One of the most talked about art pieces at Burning Man Metropolis was Bliss Dance, a 40-foot-tall woman dancing on one leg, built on Treasure Island.
The piece has been attracting women and men from all over Black Rock City, and designer Marco Cochrane couldn’t be more pleased.
"When I first got here [to Black Rock City] in 2007, I felt like there needed to be more feminity," Cochrane told a group of journalists on Thursday afternoon in front of his sculpture, and he did something about it.
The sculpture, weighing in at 7,000 pounds with 55,000 individual welds, looks to be the largest female nude figure in the world, and it had a constant crowd of onlookers gawking at her beauty, with women especially pleased to see a powerful show of beauty and art centered on the female form.
Right near Bliss Dance was the Temple of Flux, a beautiful canyon of wood between five structures.

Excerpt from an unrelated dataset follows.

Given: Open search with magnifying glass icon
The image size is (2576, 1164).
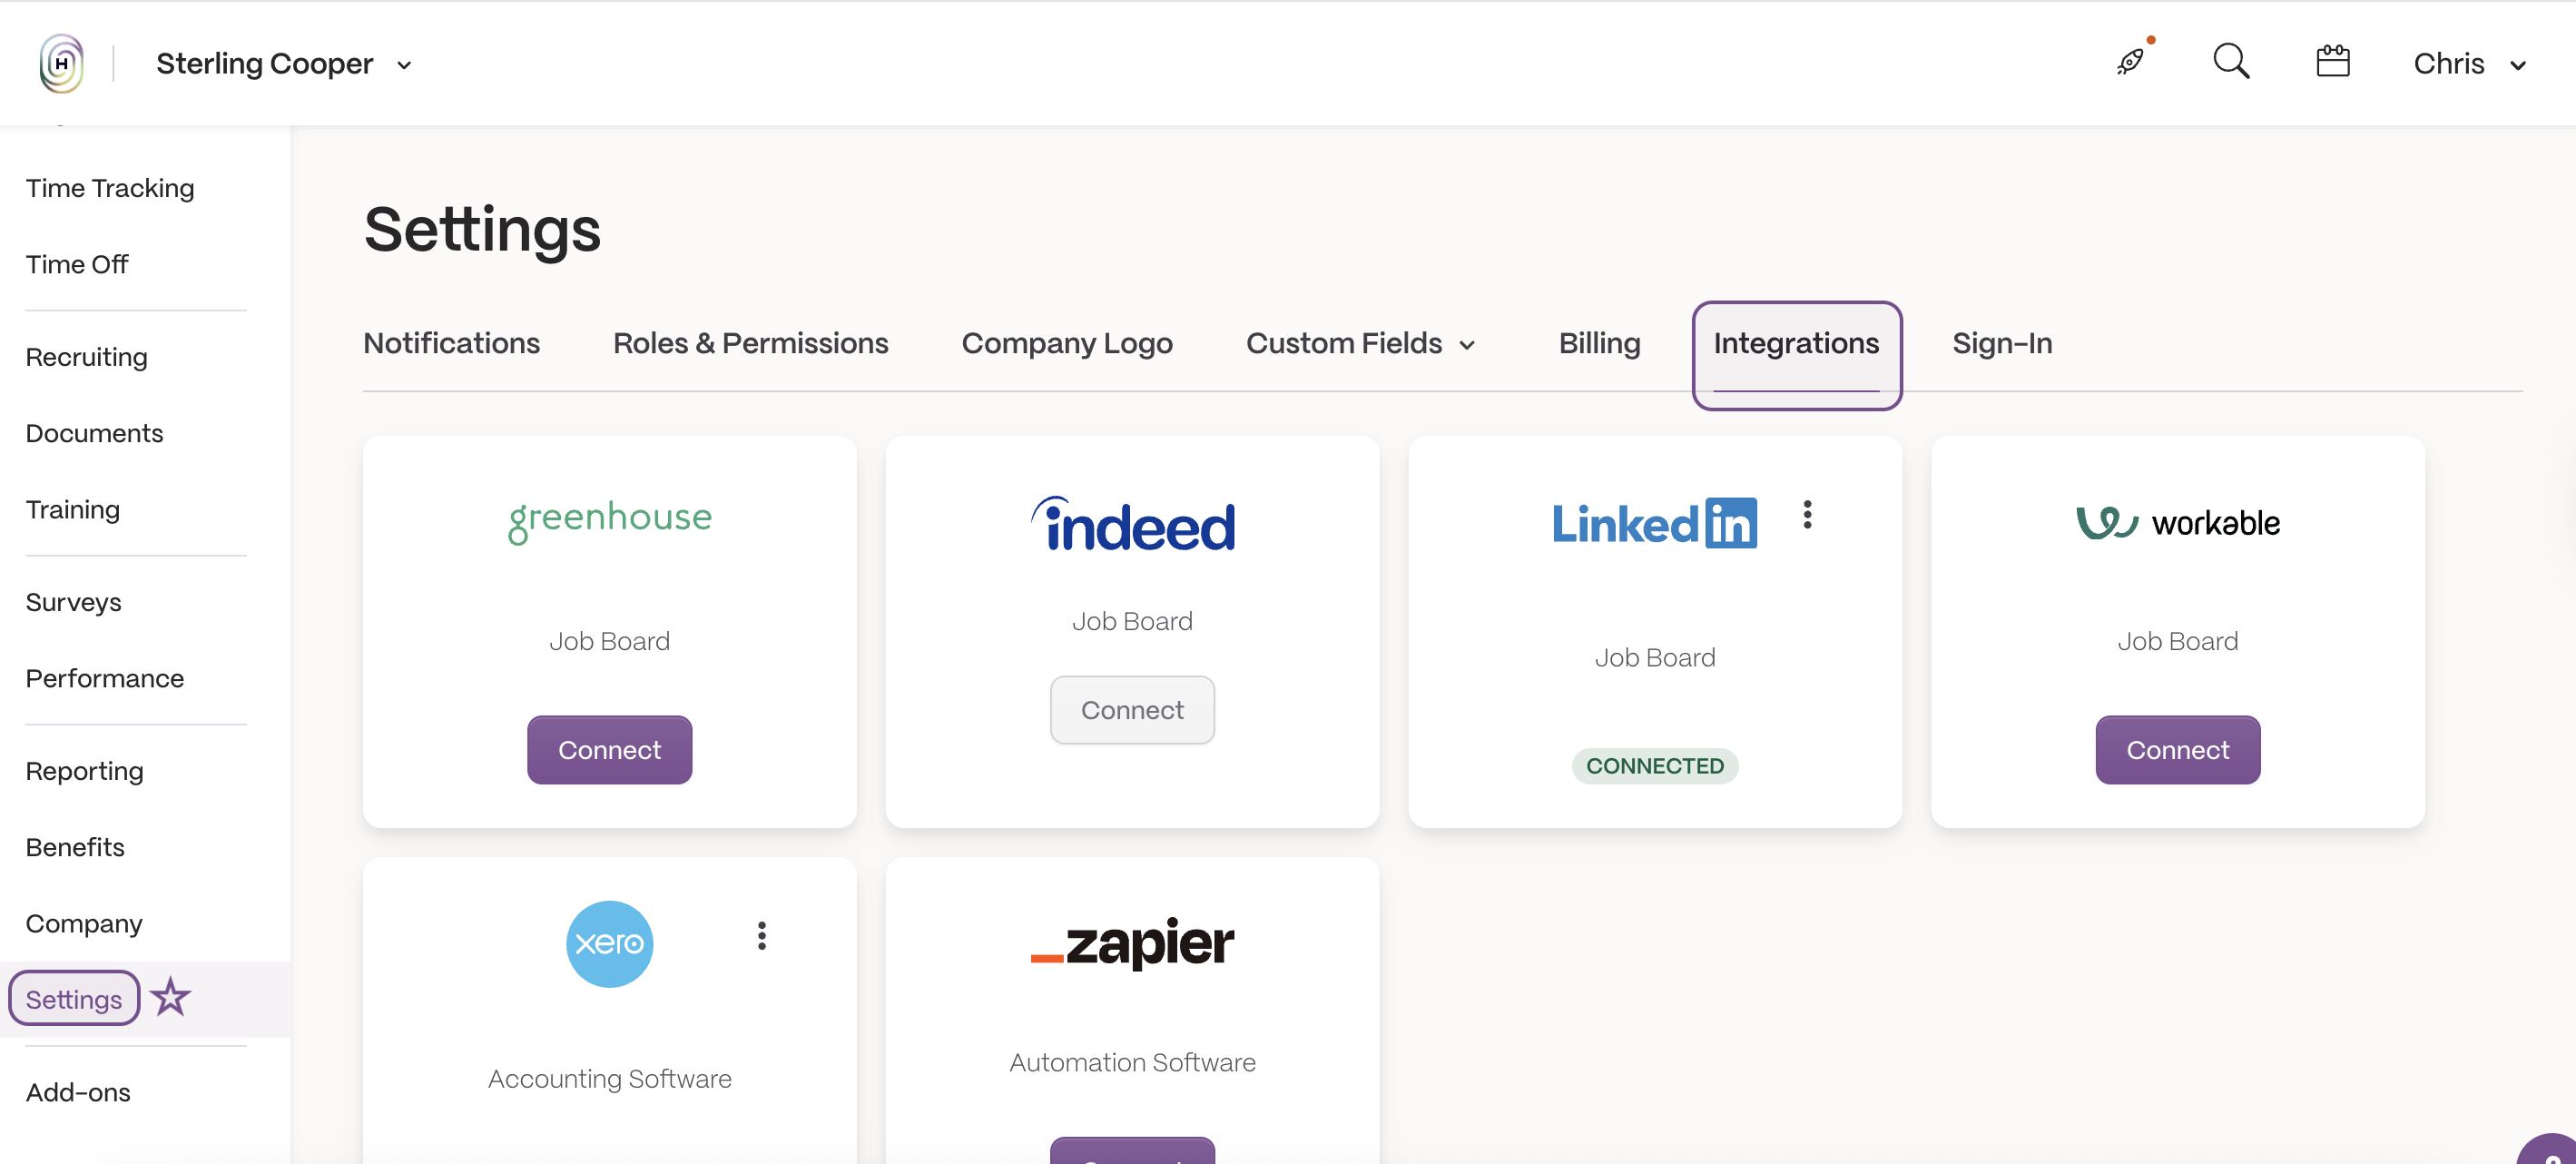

A three-person team from the Bay Area, consisting of two women, Jess Hobbs and Rebecca Anders, and one man, PK Kimelman, designed and built this year’s Temple. It was interesting to see how completely different it was from the Temples of year’s past, with an obvious female energy replacing the taller spires we were once used to.
A little closer to the Esplanade was The Infinitarium, an incredible botanic garden where people were dwarfed by the metal plantlife sculptures, designed by familiar Burning Man large-scale artists Karen Cusolito and Dan Das Mann.
Burning Man has been a place of self-expression since its existence, and it is nice to see that women are now being included at the table when big pieces like the temple are being considered, designed and built. (It should be noted that Bliss Dance and the Infinitarium were self-funded and not one of the 36 art pieces funded by Buring Man.)